■ SOURCE EXCERPT ■
— START —

Simply, references to violations of federal law by Plaintiff in his complaint does not give rise to jurisdiction under Section 1331. See Rodriguez v. Hovensa, L.L.C., No. 12-100, 2014 WL 1308836, at *18-19 (D.V.I. Mar. 31, 2014)(remanding personal injury action to local superior court, since jurisdiction did not arise under Section 1331 merely because plaintiff referred to defendant's violations of federal emissions standards in causing the injuries). Here, Plaintiff has not implicated the Clean Air Act, the regulations promulgated by the EPA, or any other federal law in any way. Indeed, Plaintiff's complaint contains only common law and New Jersey statutory causes of action. Any references to federal law merely inform Plaintiff's state law claims. This is not one of the "rare occasions . . . a suit raising a state-law claim rises or falls on the plaintiff's ability to prove the violation of a federal duty." See Merrill Lynch, Pierce, Fenner & Smith, Inc. v. Manning, 136 S.Ct. 1562, 1569 (2016) (concerning remand of action asserting state law claims, even though the claims explicitly referred to defendant's alleged violations of federal securities regulations).

Thus, Defendants argument that the resolution of this action requires an assessment as to whether Defendants' violated the Clear Air Act thereby vesting this Court with subject matter jurisdiction fails. (Def. Opp. Br. At 10). The mere fact that Plaintiff may be required to show a violation of the Clear Air Act in order to prevail does not subject matter jurisdiction in this action. See Merrell Dow Pharms., supra at 813-17; JVC Ams. Corp., supra at 592. Moreover, while this Court does not make any determinations regarding the merits of the matter, it seems Defendants have already conceded that they did in fact violate the Clean Air Act. See ECF 13-2 Exh. I at 1 (Defendant Volkswagen's sworn Congressional testimony wherein it issued an "apology for [its] use of a software program that served to defeat the regular emissions regime" and stated that on September 3, 2013 it voluntarily disclosed "that emissions software in four cylinder (sic) diesel vehicles from model years 2009-2015 contained a 'defeat device' in the form of hidden software that could recognize whether a vehicle was being operated in a test laboratory or on the road. Those software (sic) made those [vehicles] emit higher levels of nitrogen oxides when the vehicles were driven in actual road use than during laboratory testing."); see also ECF 13-2 Exh. F at 2-3 (consent decree wherein defendant admitted that it used software to render emission control systems inoperative, thereby "resulting in emissions that exceed EPA-compliant . . . levels").

— END —

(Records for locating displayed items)
— START —

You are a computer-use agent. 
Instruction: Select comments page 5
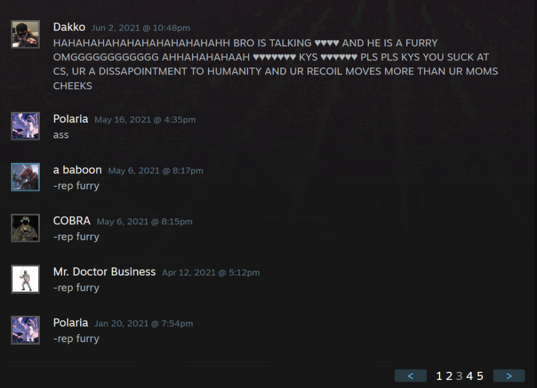click(480, 376)
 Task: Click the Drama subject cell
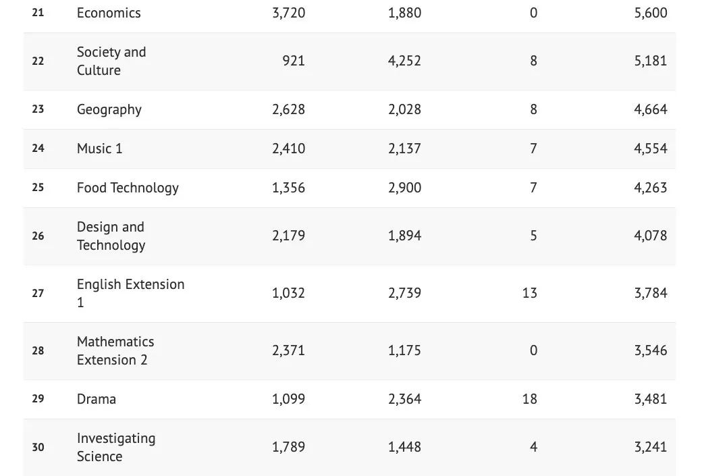tap(97, 399)
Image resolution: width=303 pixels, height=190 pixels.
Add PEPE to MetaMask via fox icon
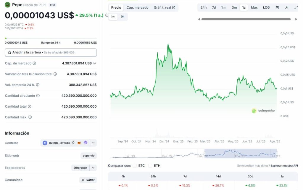pos(78,143)
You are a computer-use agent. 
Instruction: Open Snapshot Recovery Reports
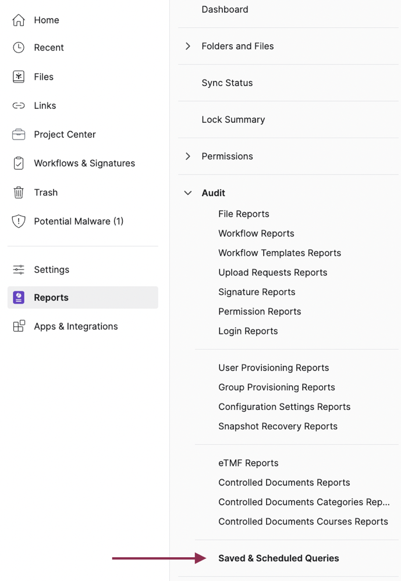tap(278, 426)
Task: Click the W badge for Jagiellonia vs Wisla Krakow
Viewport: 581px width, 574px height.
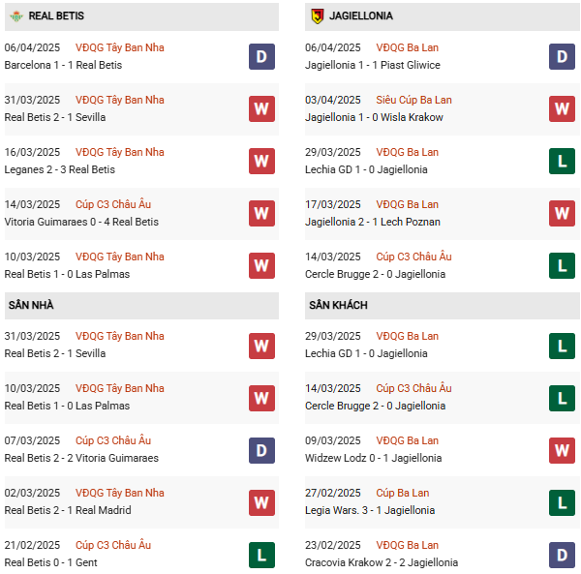Action: 563,108
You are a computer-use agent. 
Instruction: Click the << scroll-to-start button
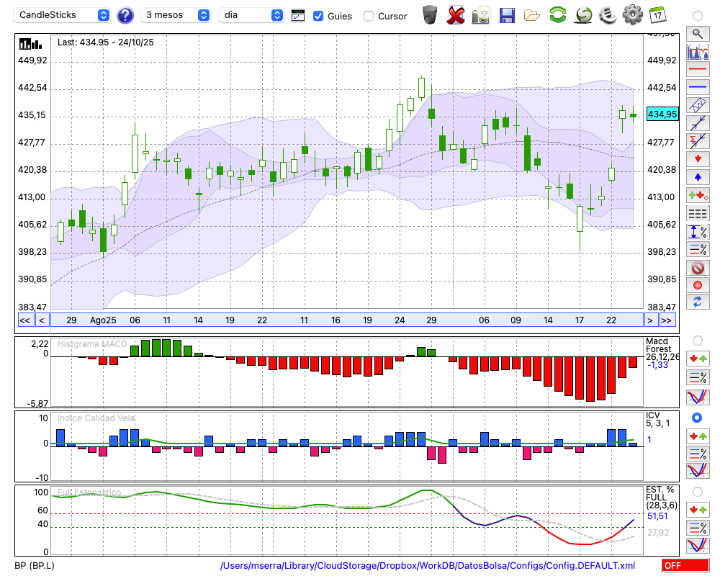point(24,320)
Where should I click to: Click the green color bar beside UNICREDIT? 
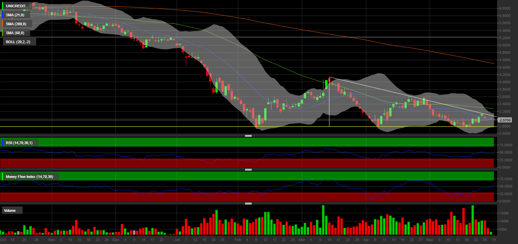3,6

— END —

■ PROBLEMS TO SOLVE ■
A. What kinds of causes of action does the jurisdiction excerpt say Plaintiff's complaint contains?
B. Why, according to the jurisdiction excerpt, was the personal injury action in Rodriguez v. Hovensa remanded to the local superior court?
Rely only on the jurisdiction excerpt for your answers.

■ THE REPLIES ■
A. Only common law and New Jersey statutory causes of action.

B. Jurisdiction did not arise under Section 1331 merely because the plaintiff referred to the defendant's violations of federal emissions standards in causing the injuries.